Woah, that's a really detailed error message. That's a bit concerning, because it suggests we're doing something really messed up. Here's an interesting part:

the lifetime must be valid for the lifetime 'a as defined on the impl

We're borrowing from self, but the compiler wants us to last as long as 'a, what if we tell it self does last that long..?
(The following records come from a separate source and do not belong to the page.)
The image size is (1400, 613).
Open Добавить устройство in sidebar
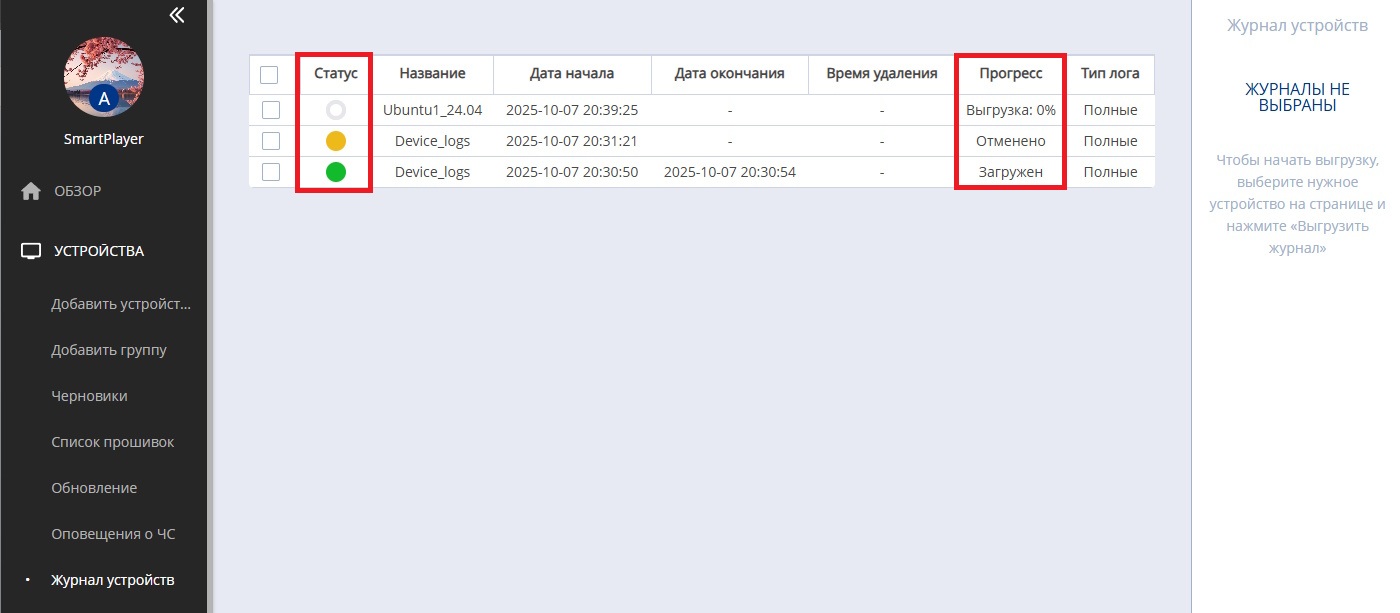click(120, 305)
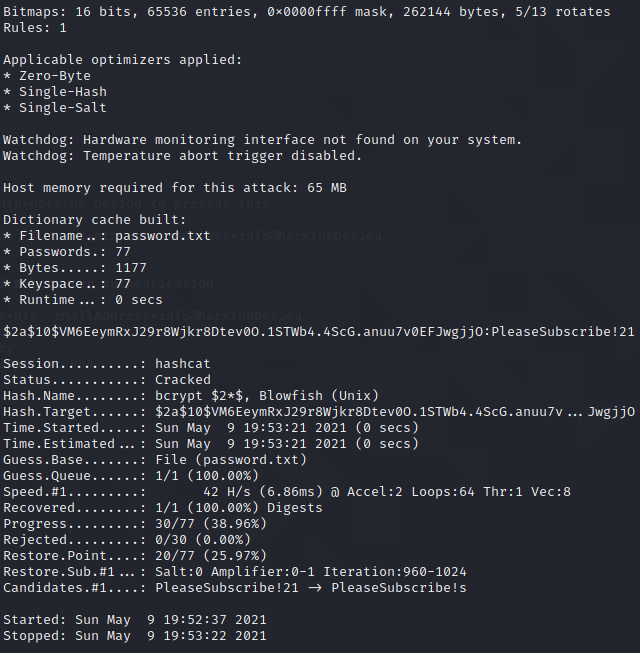
Task: Click the Bitmaps 16 bits line
Action: (x=307, y=12)
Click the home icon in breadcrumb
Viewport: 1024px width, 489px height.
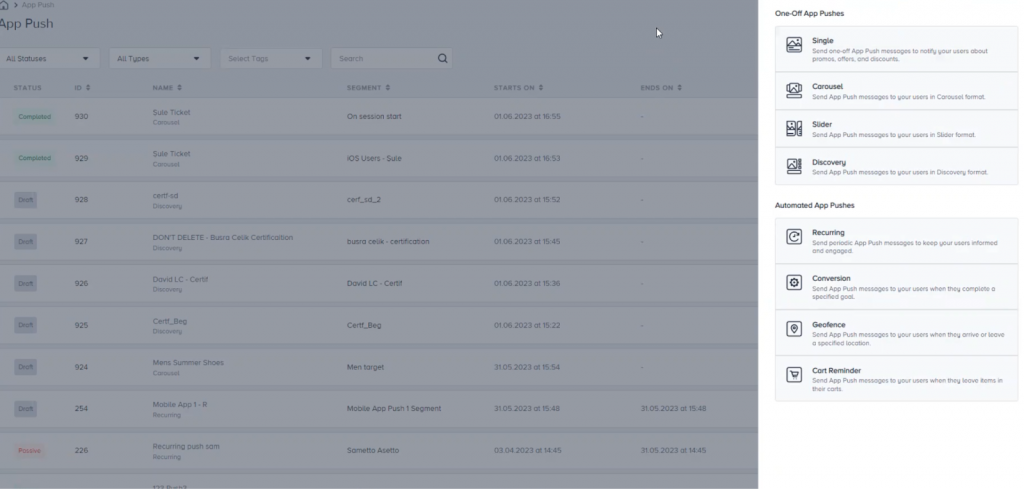[5, 5]
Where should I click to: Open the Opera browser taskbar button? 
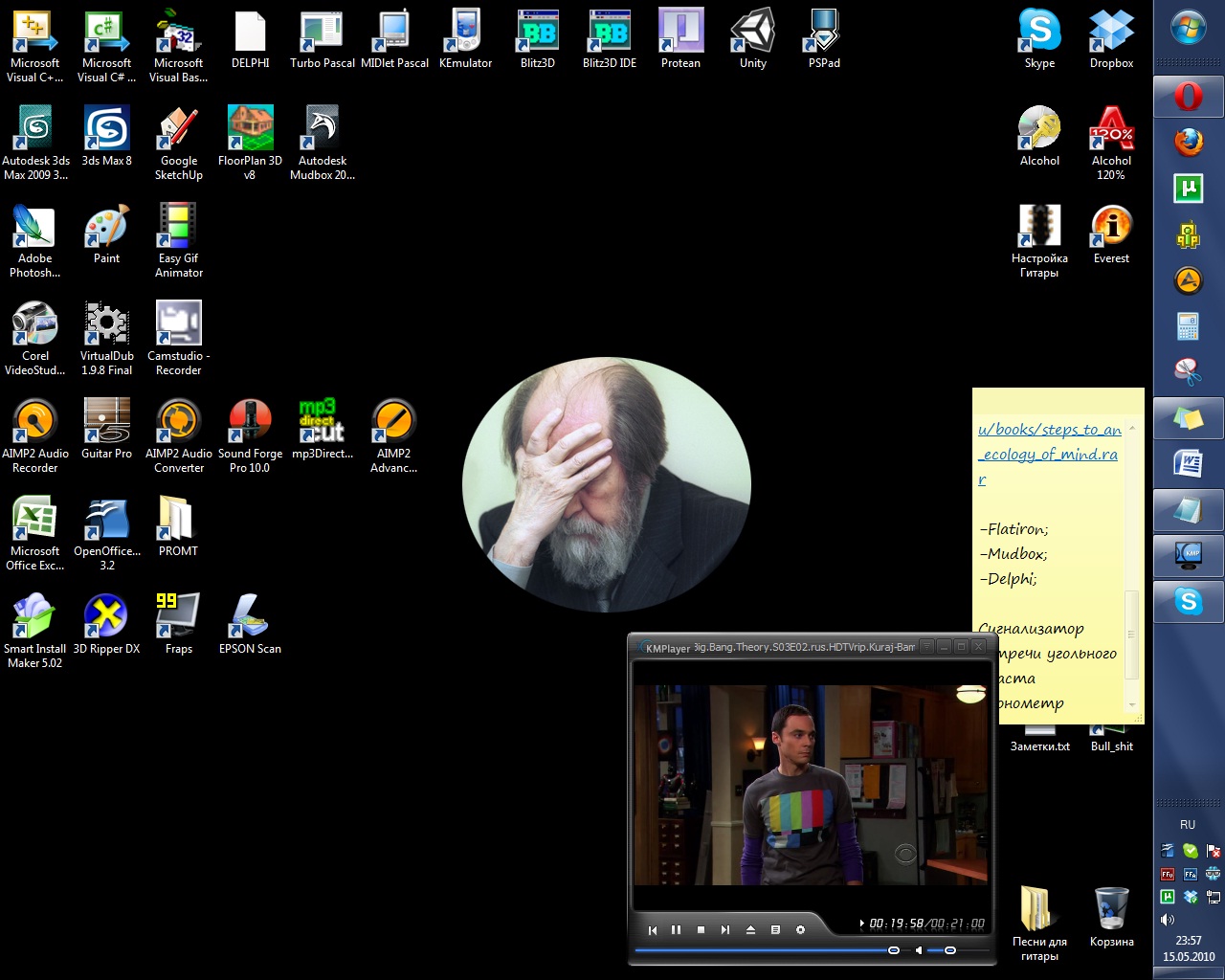(1189, 97)
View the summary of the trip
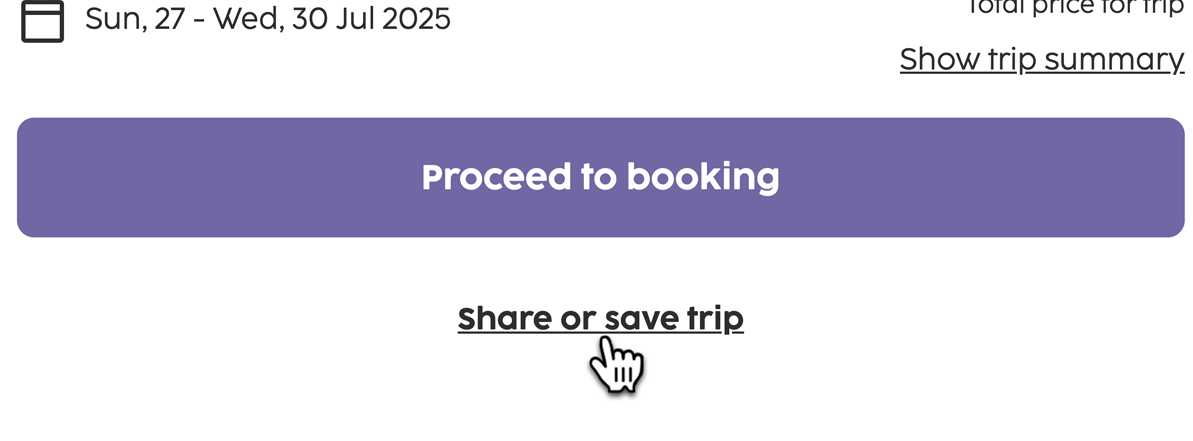Image resolution: width=1193 pixels, height=441 pixels. click(x=1042, y=59)
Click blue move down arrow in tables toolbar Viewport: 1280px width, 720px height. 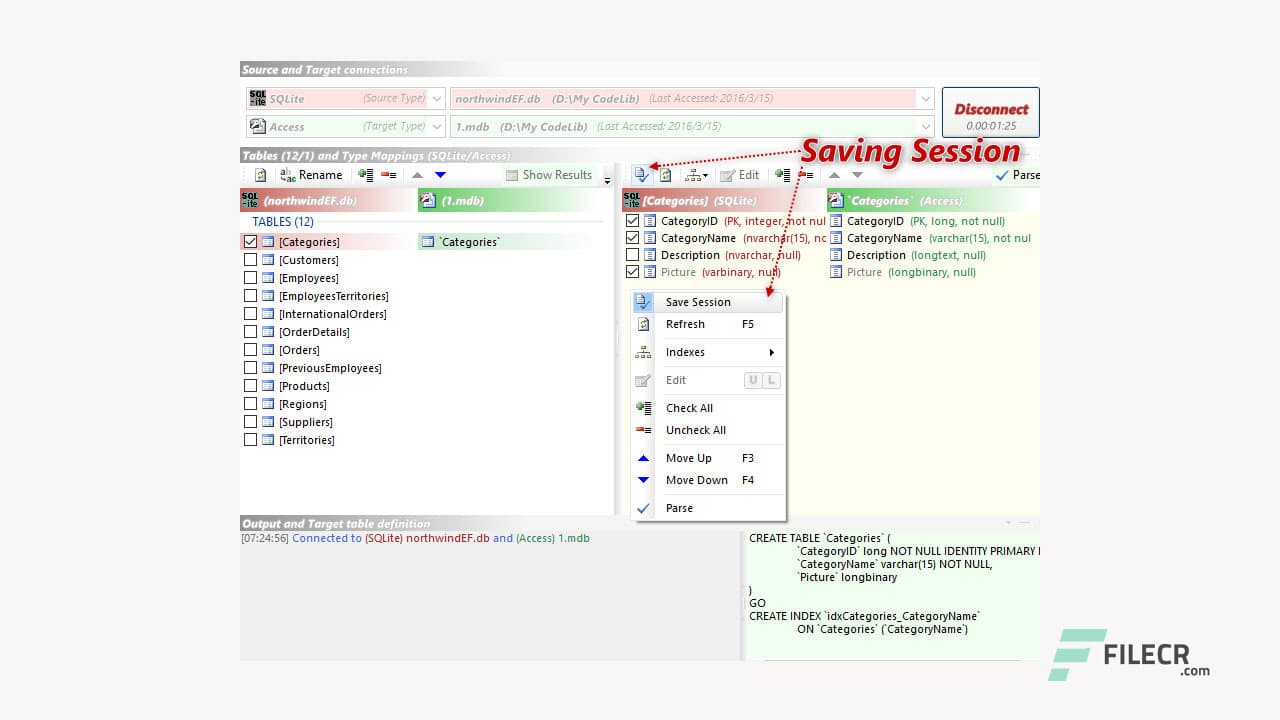[440, 175]
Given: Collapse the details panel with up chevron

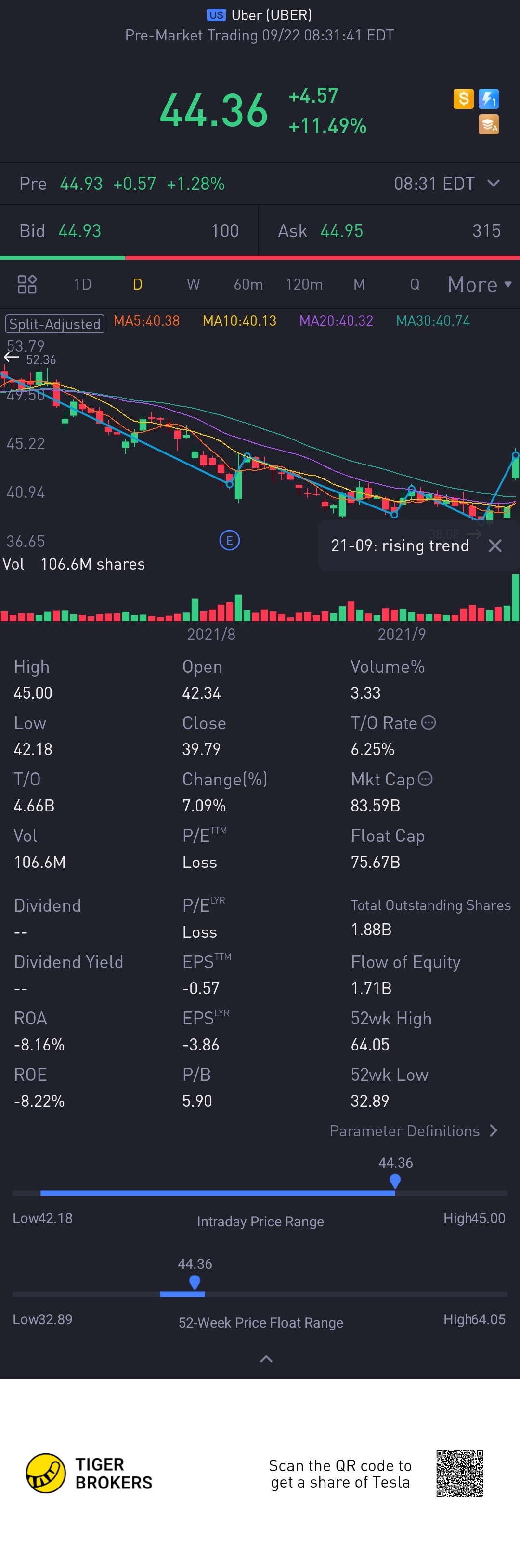Looking at the screenshot, I should (266, 1358).
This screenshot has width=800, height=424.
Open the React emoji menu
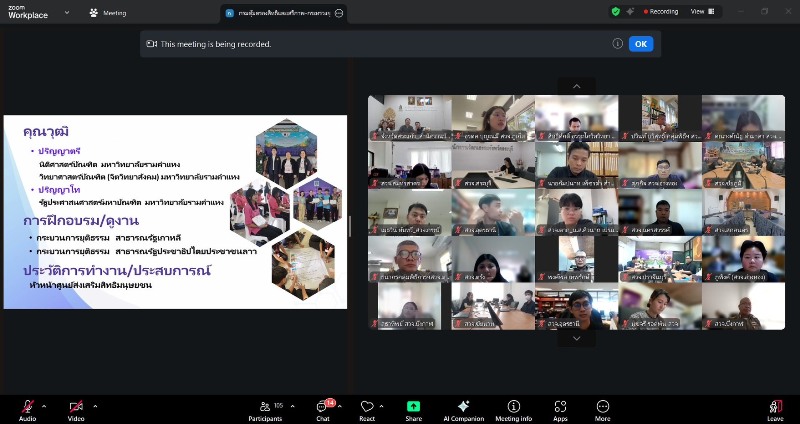pyautogui.click(x=367, y=407)
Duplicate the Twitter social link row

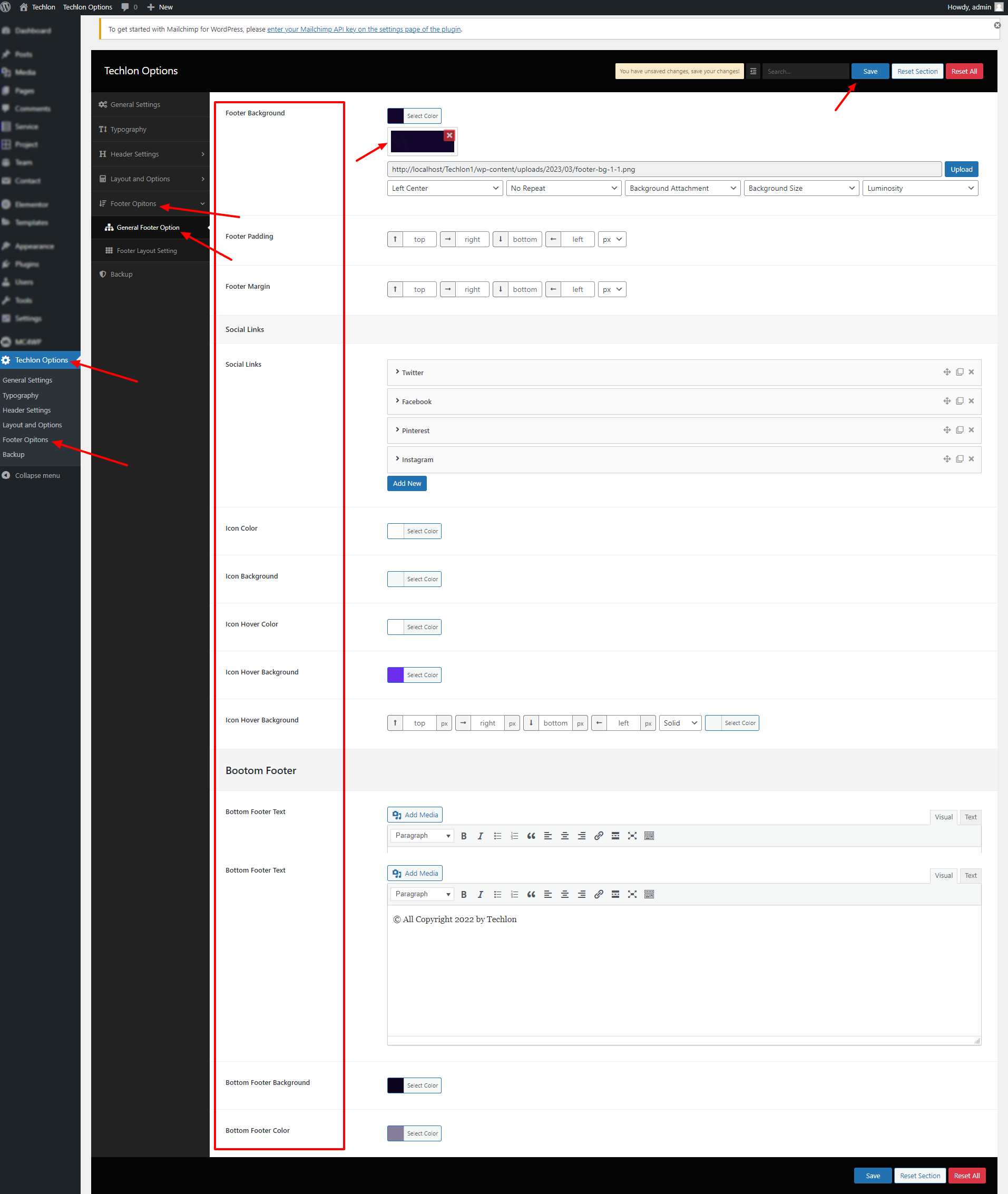(960, 372)
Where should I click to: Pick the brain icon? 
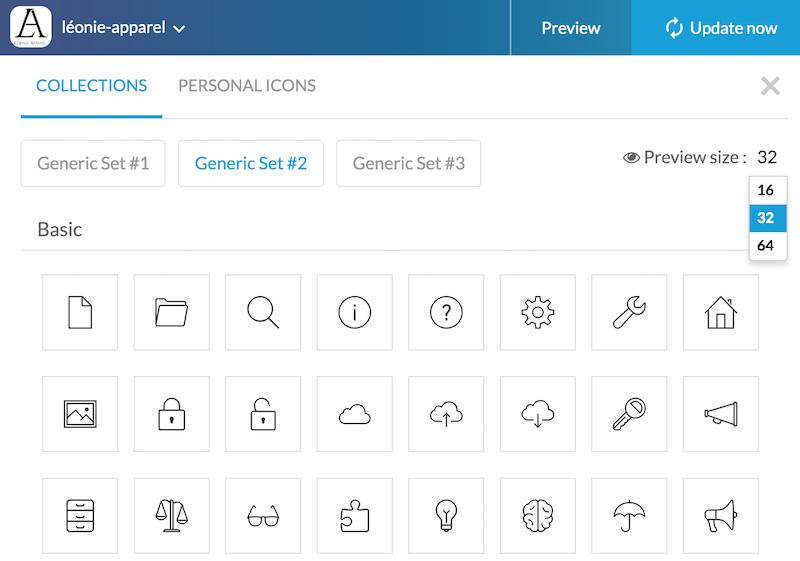(x=537, y=516)
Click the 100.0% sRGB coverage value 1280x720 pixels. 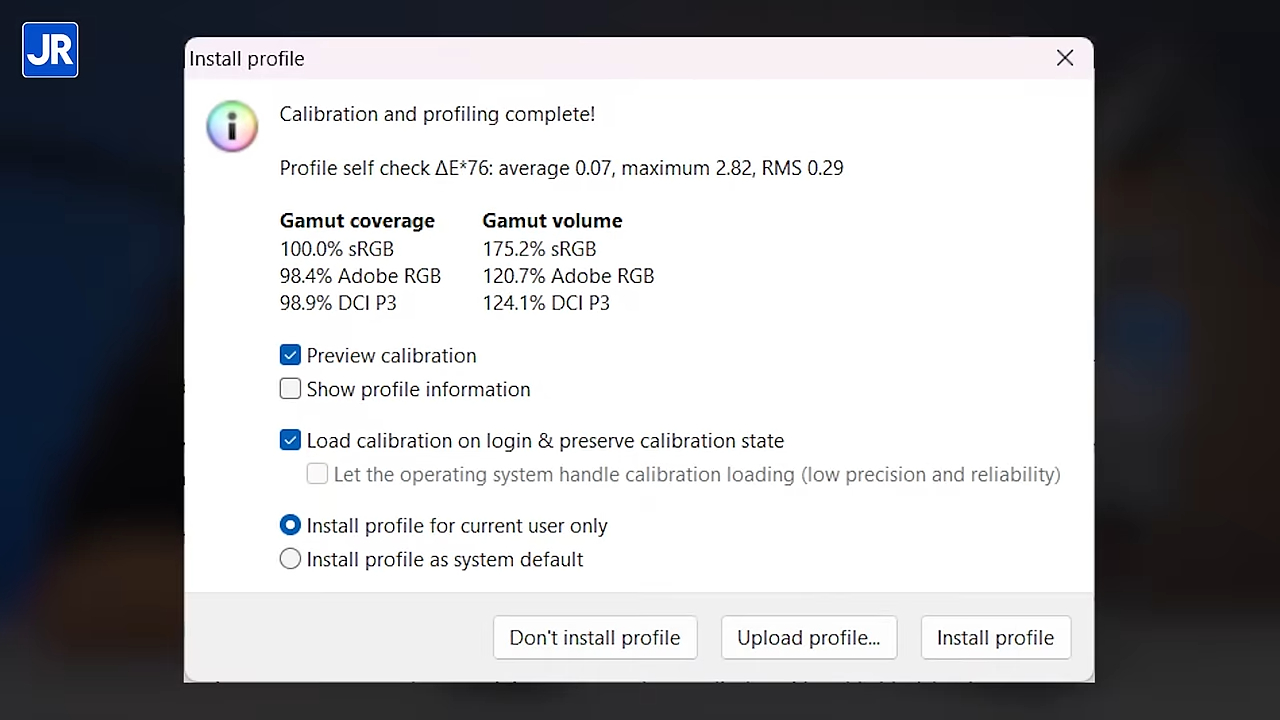[x=337, y=249]
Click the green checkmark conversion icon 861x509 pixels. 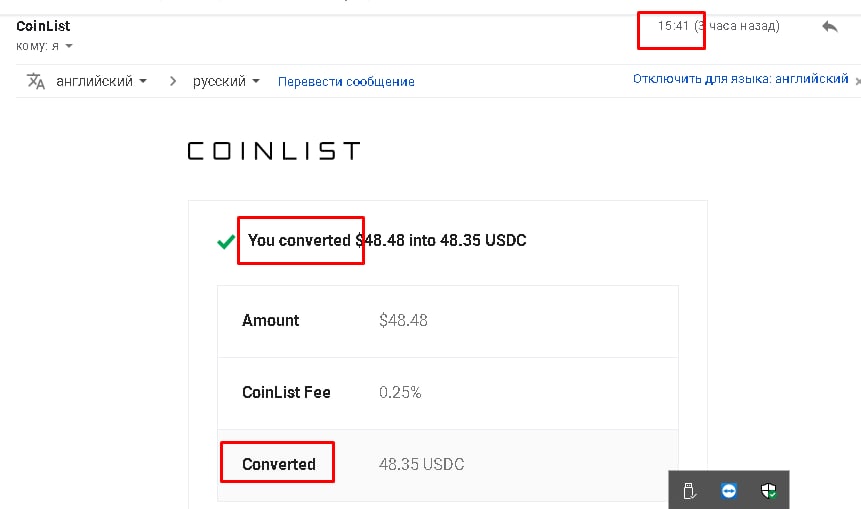click(226, 241)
    pub fn push(&'a mut self, elem: T) {
cargo build

warning: field is never used: `elem`
 --> src/fifth.rs:9:5
  |
9 |     elem: T,
  |     ^^^^^^^
  |
  = note: #[warn(dead_code)] on by default

Oh, hey, that worked! Great!

Let's just do pop too:

pub fn pop(&'a mut self) -> Option<T> {
    // Grab the list's current head
    self.head.take().map(|head| {
        let head = *head;
        self.head = head.next;

        // If we're out of `head`, make sure to set the tail to `None`.
        if self.head.is_none() {
            self.tail = None;
        }

        head.elem
    })
}

And write a quick test for that:

mod test {
    use super::List;
    #[test]
    fn basics() {
        let mut list = List::new();

        // Check empty list behaves right
        assert_eq!(list.pop(), None);

        // Populate list
        list.push(1);
        list.push(2);
        list.push(3);

        // Check normal removal
        assert_eq!(list.pop(), Some(1));
        assert_eq!(list.pop(), Some(2));

        // Push some more just to make sure nothing's corrupted
        list.push(4);
        list.push(5);

        // Check normal removal
        assert_eq!(list.pop(), Some(3));
        assert_eq!(list.pop(), Some(4));

        // Check exhaustion
        assert_eq!(list.pop(), Some(5));
        assert_eq!(list.pop(), None);
    }
}
cargo test

error[E0499]: cannot borrow `list` as mutable more than once at a time
  --> src/fifth.rs:68:9
   |
65 |         assert_eq!(list.pop(), None);
   |                    ---- first mutable borrow occurs here
...
68 |         list.push(1);
   |         ^^^^
   |         |
   |         second mutable borrow occurs here
   |         first borrow later used here

error[E0499]: cannot borrow `list` as mutable more than once at a time
  --> src/fifth.rs:69:9
   |
65 |         assert_eq!(list.pop(), None);
   |                    ---- first mutable borrow occurs here
...
69 |         list.push(2);
   |         ^^^^
   |         |
   |         second mutable borrow occurs here
   |         first borrow later used here

error[E0499]: cannot borrow `list` as mutable more than once at a time
  --> src/fifth.rs:70:9
   |
65 |         assert_eq!(list.pop(), None);
   |                    ---- first mutable borrow occurs here
...
70 |         list.push(3);
   |         ^^^^
   |         |
   |         second mutable borrow occurs here
   |         first borrow later used here


....

** WAY MORE LINES OF ERRORS **

....

error: aborting due to 11 previous errors

🙀🙀🙀🙀🙀🙀🙀🙀🙀🙀🙀🙀🙀🙀🙀🙀🙀🙀🙀🙀🙀🙀🙀

Oh my goodness.

The compiler's not wrong for vomiting all over us. We just committed a cardinal Rust sin: we stored a reference to ourselves inside ourselves. Somehow, we managed to convince Rust that this totally made sense in our push and pop implementations (I was legitimately shocked we did). I believe the reason is that Rust can't yet tell that the reference is into ourselves from just push and pop -- or rather, Rust doesn't really have that notion at all. Reference-into-yourself failing to work is just an emergent behaviour.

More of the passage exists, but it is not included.